In a surprising decision last week, Coventry’s Planning Committee shot a huge hole in the Council’s own Climate Change policy.
As previously reported, the City Council is promoting a new solar farm in the north of the city in the vicinity of Lenton’s Lane. The proposal is part of the Council’s Climate Change Strategy, which is seeking to create a zero-carbon city.
Council planning officers had recommended that the application should be approved, but the councillors voted 3 – 2 to refuse the application. The Chairman, Cllr Lindsley Harvard, a councillor for the Longford Ward where the solar farm was to be located, led the voting against the officers’ recommendation.

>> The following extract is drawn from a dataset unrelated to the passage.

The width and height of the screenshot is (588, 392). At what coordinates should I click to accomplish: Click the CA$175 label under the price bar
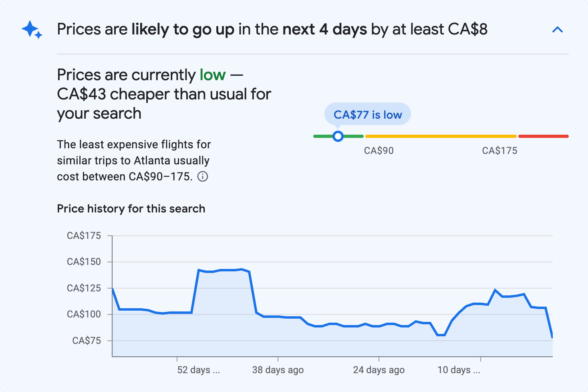(499, 151)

It was notable that fewer than half of the councillors on Planning Committee attended the meeting. Of the twelve councillors on the committee only five bothered to turn up for the meeting. It is disappointing that our representatives show so little commitment to our city’s future.
At the meeting, council officers struggled to identify the reasons for refusal of the planning application, but eventually came up with:
- The development is in the Green Belt
- The development is close to houses
- The development will affect the tenant farmer’s livelihood.
The council can now look forward to the embarrassment of appealing against the decision of its own Planning Committee and council officers will need to become schizophrenic putting forward both sides of the argument.
One thing that we can be sure of is that the council will not be seeking costs against the council for ignoring legal advice. This compares with the hundreds of thousands of pounds they had to pay when they refused permission for the development of Abbott’s Park against the advice of their officers. In that case the Planning Inspector found against the council and awarded what is believed to be around a quarter of a million pounds in costs.
Over the past year the Council has taken a big knock against its claim to be a green council that supports brownfield development over greenfield. Not only did it turn down the Abbott’s Park brownfield development, it permitted the development of housing on Coundon Wedge and now turns down its own flagship environmental project.
It might be time for the Council leadership to focus on the membership, leadership and commitment of its Planning Committee.